** begin Document segment **
As a matter of fact, John tells us that much of this interest has
happened because Jesus has just done something extraordinary.
He has raised His friend Lazarus from the dead and that word starts to
ripple through everywhere. Here He
is, He is present, and as John tells us, this is the last time that he gives us
this picture of the crowds coming around in this very same way because the text
is about to get very, very lonely.
Jesus is headed toward execution. He
is headed toward that “place of the skull,” that Golgotha hill on which He is
going to be crucified. And as the
drumbeat starts moving toward the cross, John shows us that there are those who
are declaring war of Jesus and on what Jesus represents.
But the interesting thing is that Jesus does not declare war on them.
Jesus instead points to another war, a war that is not obvious, a war
that is invisible, but a war in which the stakes could not be higher.
And they did not want to hear it.

Notice first of all that John tells us here that this way of the cross, the way
that Jesus is going, calls us to a crucified fear
.
All in the background here there is a sense of fear.
John says that the religious leaders, that the Pharisees are very fearful
of Jesus – “Look at Him, He’s getting all of these crowds.
** end Document segment **
** begin Data block **
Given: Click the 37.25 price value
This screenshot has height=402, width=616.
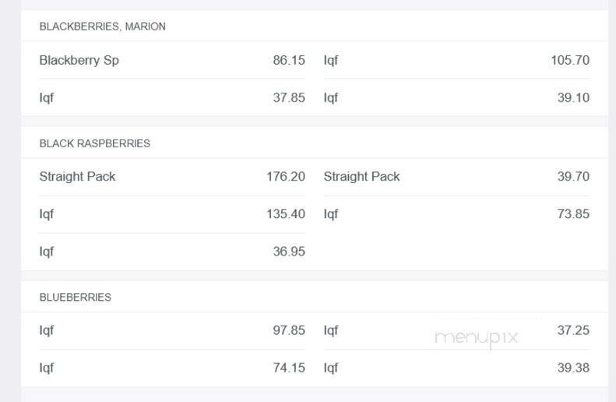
** end Data block **
(Brief A) Copy out the part of the passage on the way of the cross that opens with the words containing "Jesus is headed" and closes with "what Jesus represents.".
(Brief B) For each statement, say whether it agrees with the passage on the way of the cross, answering yes or no and quoting the deciding words: (i) Jesus declares war on those who oppose Him; (ii) Jesus has raised His friend Lazarus from the dead; (iii) the Pharisees are described as fearful of Jesus.
The data come from a separate source.

(Response A)
Jesus is headed toward execution. He
is headed toward that “place of the skull,” that Golgotha hill on which He is
going to be crucified. And as the
drumbeat starts moving toward the cross, John shows us that there are those who
are declaring war of Jesus and on what Jesus represents.

(Response B)
(i) No: "But the interesting thing is that Jesus does not declare war on them."
(ii) Yes: "He has raised His friend Lazarus from the dead"
(iii) Yes: "the Pharisees are very fearful of Jesus"